Del resto, Stramaccioni è sufficientemente televisivo per funzionare: conosce il mondo, ha allenato in paesi e continenti diversi (Italia, Grecia, Repubblica Ceca, Iran, Qatar), parla un italiano corretto, possiede quella cadenza romanesca che è un plus per la tv di Stato, è dotato di una certa dose di ironia - qui, ad esempio, i tempi comici sull’episodio di Nesta e l’imitazione di Cassano sono memorabili; poi magari si può discutere delle tempistiche, considerando che allora era allenatore dell’Inter - e ha una bella presenza, tutte doti che in televisione funzionano. Inevitabilmente sa anche di calcio, perché è il suo mestiere, anche se in realtà la sua carriera di tecnico ad alti livelli, partita col botto, si è arenata sulle opulente sabbie mobili della periferia dell’impero. Ricche, ricchissime, ma senza prospettive.

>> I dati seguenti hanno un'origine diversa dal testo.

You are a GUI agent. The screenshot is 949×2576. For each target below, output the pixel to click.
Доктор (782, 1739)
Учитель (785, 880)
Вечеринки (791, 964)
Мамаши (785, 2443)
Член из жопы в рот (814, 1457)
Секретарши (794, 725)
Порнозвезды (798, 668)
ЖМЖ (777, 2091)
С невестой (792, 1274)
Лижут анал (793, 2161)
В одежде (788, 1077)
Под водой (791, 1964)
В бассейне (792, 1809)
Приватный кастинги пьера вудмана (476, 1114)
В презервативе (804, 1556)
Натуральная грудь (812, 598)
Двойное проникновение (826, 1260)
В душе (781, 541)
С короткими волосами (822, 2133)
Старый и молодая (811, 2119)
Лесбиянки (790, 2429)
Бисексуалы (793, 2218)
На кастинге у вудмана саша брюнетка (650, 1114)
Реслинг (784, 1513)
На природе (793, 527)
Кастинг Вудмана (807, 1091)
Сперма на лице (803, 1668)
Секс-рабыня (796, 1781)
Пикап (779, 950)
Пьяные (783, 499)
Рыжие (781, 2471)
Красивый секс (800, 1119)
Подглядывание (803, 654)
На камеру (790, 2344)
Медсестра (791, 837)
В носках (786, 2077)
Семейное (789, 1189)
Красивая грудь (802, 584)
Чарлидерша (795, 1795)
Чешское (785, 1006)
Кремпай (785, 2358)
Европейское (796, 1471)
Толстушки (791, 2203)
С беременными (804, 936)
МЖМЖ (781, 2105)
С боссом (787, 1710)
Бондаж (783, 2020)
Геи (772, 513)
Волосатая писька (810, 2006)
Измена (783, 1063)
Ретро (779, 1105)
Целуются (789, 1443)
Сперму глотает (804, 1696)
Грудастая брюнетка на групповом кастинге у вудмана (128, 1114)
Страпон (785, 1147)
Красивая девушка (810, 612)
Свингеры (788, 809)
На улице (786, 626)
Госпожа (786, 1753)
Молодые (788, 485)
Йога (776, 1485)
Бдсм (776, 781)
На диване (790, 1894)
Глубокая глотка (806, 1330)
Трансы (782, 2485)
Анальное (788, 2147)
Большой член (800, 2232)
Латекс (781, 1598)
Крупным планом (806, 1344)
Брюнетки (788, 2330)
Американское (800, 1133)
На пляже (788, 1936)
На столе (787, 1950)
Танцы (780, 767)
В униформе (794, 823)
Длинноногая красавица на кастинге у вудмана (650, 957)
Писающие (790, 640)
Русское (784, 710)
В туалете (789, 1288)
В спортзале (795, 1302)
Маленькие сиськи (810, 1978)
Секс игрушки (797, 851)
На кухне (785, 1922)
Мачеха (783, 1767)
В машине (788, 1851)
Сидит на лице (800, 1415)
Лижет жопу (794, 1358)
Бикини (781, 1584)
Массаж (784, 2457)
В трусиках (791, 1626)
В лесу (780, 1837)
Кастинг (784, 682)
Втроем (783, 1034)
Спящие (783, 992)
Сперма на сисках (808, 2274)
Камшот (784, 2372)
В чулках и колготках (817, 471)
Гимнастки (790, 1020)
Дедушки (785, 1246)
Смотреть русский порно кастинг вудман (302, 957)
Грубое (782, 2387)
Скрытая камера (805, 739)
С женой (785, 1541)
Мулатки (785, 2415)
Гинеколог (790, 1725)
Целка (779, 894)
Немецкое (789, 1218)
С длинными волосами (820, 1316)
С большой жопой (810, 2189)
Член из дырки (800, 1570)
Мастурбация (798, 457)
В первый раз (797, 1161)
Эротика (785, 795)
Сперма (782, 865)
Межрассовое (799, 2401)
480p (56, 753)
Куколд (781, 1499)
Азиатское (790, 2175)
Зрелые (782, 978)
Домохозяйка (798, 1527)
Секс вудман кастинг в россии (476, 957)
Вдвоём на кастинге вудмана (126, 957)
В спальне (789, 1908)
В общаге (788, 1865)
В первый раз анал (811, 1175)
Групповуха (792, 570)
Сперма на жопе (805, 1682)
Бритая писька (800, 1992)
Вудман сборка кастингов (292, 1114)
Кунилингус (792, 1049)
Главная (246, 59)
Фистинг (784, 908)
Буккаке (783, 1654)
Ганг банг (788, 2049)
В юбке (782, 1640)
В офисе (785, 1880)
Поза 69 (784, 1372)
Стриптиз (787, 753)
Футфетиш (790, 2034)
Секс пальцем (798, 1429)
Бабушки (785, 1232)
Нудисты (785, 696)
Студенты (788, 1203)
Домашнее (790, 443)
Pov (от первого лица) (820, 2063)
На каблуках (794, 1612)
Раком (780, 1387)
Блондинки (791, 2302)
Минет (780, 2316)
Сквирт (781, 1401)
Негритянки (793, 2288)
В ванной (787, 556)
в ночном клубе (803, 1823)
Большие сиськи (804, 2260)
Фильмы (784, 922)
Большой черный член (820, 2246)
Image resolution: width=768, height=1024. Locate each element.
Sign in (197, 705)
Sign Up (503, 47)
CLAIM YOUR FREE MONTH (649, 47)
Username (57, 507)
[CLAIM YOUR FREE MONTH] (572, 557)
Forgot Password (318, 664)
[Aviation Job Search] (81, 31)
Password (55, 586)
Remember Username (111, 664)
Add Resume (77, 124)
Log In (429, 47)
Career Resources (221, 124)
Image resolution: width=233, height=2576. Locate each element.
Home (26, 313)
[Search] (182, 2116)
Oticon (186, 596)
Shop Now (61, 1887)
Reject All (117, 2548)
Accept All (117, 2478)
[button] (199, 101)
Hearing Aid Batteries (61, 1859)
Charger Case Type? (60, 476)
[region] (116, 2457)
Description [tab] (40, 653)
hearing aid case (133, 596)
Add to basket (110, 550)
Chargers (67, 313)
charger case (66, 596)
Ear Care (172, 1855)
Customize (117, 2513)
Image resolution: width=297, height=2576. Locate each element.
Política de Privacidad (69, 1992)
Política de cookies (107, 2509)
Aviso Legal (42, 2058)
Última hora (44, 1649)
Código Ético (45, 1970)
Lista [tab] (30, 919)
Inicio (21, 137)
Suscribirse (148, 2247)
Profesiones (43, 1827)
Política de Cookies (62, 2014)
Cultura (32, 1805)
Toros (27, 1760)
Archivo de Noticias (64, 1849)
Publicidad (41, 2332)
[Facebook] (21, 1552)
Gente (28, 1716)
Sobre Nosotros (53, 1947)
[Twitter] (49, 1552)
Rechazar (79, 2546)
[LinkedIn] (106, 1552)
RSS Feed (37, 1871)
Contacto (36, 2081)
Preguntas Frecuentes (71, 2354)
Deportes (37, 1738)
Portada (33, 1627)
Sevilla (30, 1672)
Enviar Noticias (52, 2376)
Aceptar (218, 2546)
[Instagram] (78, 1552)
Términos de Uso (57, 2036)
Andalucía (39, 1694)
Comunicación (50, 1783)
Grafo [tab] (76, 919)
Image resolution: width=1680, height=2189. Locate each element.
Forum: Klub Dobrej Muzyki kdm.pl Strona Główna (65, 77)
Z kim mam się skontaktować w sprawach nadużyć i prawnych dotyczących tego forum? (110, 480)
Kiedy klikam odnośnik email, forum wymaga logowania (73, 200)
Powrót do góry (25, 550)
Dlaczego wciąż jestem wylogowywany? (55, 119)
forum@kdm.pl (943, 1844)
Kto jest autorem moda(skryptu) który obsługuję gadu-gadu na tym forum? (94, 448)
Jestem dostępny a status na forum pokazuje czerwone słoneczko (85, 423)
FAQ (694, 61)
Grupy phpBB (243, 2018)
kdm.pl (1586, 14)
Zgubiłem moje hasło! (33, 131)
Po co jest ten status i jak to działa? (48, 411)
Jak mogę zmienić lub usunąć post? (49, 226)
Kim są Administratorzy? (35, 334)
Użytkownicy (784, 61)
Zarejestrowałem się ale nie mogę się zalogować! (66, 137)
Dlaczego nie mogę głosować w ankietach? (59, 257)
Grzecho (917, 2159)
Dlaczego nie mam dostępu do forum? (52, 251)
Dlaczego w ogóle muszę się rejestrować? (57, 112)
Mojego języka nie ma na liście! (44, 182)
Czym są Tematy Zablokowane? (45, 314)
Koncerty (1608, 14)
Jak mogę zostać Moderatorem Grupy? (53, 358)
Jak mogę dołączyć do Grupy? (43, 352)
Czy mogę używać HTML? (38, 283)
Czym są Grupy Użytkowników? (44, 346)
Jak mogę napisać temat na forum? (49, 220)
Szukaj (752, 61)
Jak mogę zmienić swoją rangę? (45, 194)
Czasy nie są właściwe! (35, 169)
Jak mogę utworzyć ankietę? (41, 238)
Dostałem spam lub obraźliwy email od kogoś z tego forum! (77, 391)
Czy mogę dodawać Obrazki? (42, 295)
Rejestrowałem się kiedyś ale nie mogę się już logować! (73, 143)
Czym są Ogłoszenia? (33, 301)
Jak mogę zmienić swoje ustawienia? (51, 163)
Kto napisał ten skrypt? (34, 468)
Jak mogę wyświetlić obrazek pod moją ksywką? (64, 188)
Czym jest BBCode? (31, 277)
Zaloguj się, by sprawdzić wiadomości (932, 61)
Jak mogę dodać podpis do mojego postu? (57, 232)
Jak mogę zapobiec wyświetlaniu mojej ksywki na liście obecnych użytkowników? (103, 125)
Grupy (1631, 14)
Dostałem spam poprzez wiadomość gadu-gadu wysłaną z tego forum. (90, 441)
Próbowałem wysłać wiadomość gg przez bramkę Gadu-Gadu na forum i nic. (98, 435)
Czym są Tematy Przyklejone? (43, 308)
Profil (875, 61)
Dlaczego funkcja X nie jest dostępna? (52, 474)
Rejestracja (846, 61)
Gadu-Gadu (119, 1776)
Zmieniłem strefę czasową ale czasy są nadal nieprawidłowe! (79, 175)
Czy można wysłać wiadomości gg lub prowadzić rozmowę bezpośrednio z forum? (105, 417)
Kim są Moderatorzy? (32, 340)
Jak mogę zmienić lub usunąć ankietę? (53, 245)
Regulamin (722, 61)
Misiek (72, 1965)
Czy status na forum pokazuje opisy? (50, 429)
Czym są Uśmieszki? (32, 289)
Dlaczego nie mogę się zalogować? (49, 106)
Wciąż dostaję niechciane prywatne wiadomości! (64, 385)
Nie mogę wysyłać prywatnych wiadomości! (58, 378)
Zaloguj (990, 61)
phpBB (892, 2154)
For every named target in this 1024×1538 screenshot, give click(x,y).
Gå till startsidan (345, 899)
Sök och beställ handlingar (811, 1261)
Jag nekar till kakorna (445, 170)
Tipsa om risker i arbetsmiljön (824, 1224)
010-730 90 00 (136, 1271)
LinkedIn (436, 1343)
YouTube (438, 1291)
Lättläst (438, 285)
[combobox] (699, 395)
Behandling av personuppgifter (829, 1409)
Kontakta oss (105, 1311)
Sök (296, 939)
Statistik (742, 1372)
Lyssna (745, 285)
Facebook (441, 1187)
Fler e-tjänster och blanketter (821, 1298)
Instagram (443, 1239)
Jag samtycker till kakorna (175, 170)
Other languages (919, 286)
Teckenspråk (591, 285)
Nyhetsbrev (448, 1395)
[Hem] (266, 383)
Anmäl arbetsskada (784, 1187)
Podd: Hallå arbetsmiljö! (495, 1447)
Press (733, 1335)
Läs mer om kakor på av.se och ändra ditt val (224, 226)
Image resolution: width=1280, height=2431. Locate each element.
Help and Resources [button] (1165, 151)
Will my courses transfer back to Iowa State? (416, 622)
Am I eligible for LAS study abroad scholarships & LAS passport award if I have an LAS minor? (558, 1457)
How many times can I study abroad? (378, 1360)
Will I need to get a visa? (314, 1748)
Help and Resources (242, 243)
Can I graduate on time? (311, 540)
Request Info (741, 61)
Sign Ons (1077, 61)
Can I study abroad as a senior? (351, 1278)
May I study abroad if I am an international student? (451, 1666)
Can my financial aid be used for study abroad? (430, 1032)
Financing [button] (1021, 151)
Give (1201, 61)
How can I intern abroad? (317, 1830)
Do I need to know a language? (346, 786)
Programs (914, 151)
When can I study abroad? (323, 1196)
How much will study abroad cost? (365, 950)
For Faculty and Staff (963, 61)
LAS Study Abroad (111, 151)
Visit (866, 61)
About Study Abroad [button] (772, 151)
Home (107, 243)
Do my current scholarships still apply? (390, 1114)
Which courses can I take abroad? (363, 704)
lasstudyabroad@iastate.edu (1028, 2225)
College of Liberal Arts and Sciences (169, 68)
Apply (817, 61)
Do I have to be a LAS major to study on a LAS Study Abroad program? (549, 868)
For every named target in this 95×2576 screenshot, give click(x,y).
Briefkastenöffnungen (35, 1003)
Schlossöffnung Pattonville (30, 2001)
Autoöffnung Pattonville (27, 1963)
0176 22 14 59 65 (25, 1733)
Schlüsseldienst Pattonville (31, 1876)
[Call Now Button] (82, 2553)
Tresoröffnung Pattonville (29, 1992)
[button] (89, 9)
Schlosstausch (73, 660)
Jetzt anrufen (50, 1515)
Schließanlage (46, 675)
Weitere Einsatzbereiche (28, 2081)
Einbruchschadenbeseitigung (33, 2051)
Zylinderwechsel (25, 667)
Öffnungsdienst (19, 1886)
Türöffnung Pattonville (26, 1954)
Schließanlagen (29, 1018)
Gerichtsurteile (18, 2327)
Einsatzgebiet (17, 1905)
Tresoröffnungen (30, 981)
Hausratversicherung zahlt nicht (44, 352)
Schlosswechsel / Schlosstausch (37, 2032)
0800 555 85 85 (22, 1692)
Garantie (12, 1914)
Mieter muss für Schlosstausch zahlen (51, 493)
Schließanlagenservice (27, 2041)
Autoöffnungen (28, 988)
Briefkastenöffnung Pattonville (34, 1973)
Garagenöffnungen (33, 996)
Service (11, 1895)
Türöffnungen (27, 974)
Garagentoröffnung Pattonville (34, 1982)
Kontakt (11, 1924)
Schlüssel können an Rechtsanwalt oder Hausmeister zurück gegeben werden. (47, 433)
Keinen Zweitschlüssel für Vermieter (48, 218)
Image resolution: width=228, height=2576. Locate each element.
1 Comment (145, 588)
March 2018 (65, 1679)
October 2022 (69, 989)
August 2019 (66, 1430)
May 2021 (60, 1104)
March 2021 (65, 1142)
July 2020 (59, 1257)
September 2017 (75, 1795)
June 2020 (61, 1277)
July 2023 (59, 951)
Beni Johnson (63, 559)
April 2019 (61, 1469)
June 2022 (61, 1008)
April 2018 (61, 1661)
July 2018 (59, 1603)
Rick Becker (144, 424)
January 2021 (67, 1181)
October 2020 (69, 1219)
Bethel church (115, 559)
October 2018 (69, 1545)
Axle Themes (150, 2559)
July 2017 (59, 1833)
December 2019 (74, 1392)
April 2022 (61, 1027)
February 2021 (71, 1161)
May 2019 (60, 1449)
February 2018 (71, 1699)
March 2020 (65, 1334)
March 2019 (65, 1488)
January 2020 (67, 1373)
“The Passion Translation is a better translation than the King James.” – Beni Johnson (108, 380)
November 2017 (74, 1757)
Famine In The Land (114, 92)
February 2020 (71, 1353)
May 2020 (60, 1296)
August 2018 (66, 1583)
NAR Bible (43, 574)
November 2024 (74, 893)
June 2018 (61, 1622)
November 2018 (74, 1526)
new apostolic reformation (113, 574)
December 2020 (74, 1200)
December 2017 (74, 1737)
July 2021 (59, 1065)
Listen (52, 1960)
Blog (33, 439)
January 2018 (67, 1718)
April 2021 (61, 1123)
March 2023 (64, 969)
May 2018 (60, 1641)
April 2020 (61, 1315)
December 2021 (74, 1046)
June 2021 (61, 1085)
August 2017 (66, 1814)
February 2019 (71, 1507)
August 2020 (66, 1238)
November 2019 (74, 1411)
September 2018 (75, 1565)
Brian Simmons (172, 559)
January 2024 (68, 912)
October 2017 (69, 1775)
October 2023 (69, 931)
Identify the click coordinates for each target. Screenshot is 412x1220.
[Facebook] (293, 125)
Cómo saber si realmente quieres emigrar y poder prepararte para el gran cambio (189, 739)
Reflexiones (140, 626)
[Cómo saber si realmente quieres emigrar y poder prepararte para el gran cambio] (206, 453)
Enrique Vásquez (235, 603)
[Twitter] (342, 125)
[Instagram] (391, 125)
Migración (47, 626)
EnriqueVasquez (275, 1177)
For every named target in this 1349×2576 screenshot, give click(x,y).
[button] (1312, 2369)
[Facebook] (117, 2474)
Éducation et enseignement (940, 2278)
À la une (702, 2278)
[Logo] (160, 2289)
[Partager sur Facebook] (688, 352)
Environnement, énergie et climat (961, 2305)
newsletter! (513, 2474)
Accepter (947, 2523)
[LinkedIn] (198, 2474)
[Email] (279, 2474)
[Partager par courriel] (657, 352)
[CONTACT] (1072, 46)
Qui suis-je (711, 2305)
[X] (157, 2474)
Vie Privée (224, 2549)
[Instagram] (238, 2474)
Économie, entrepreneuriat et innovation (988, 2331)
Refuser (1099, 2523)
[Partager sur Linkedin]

Il che, per uno che a 36 anni allenava l’Inter post triplete di Julio Cesar e Zanetti, Cambiasso e Sneijder, Maicon e Milito e oggi ne ha dieci di più, non è esattamente un’evoluzione. Stramaccioni è stato una delle non poche infatuazioni di Massimo Moratti, innamoratosi di lui - eccellente e vincente tecnico di settore giovanile tra Romulea, Roma e Inter - durante la Next Gen Series 2011-12, al punto da chiamarlo sulla panchina della prima squadra dopo avere rescisso con Ranieri il quale, a sua volta, aveva sostituito l’esonerato Gasperini. La stampa lavorò sulla mitopoiesi (Moratti, impressionato avendo seguito la Next Gen, con un foglio bianco e una penna che gli dice: “Mi disegni la sua Inter”, e aneddotica varia ed eventuale), quindi lo seppellì con l’etichetta fatale: Special Two, apparente evoluzione dello Special One. Special Two, che diamine: oltre a trattarsi di un nonsenso linguistico per l’abissale ignoranza dell’inglese, solleticava i tifosi ma mancava di contesto e prospettiva. E infatti Stramaccioni, lanciato senza nemmeno essere in possesso del patentino e confermato dopo quel finale di stagione, si è fermato al 3 novembre 2012, prima vittoria di una squadra avversaria alla Juventus Stadium: 3-1 nerazzurro e via di epinici, odi, peana. L’Inter finì nona e con Cassano, quello che prima imitava e che proprio lui volle in nerazzurro, finì malissimo, con uno screzio che il barese al solito buttò in caciara (“Con lui fu giusto alzare le mani”) e Stramaccioni a riportare il tutto sul piano di una irriducibile lite da spogliatoio (“Fece un comizio contro di me davanti alla squadra, lo affrontai verbalmente, lui negò tutto”).
Il resto è mancia: le panchine di Udinese e Panathinaikos, mezza annata a Praga, l’avventura di Teheran (il contratto, i controlli, una conferenza stampa malesaniana, la rescissione per inadempienze, i tifosi che ne chiedono il ritorno quasi fosse un eroe), qualche comparsata in tv, il Qatar. Poi c’è la quotidianità, più godibile rispetto ai risultati di campo: la moglie influencer, i quattro figli, lo spirito del viaggiatore, la Rai appunto e la consapevolezza di avere sistemato la famiglia, dal punto di vista economico, per decenni, facendo quello che più gli piace, a prescindere dai risultati e da ciò che dicono gli altri, più o meno invidiosi. Stramaccioni non è mai stato Mourinho. Ma non è un pirla.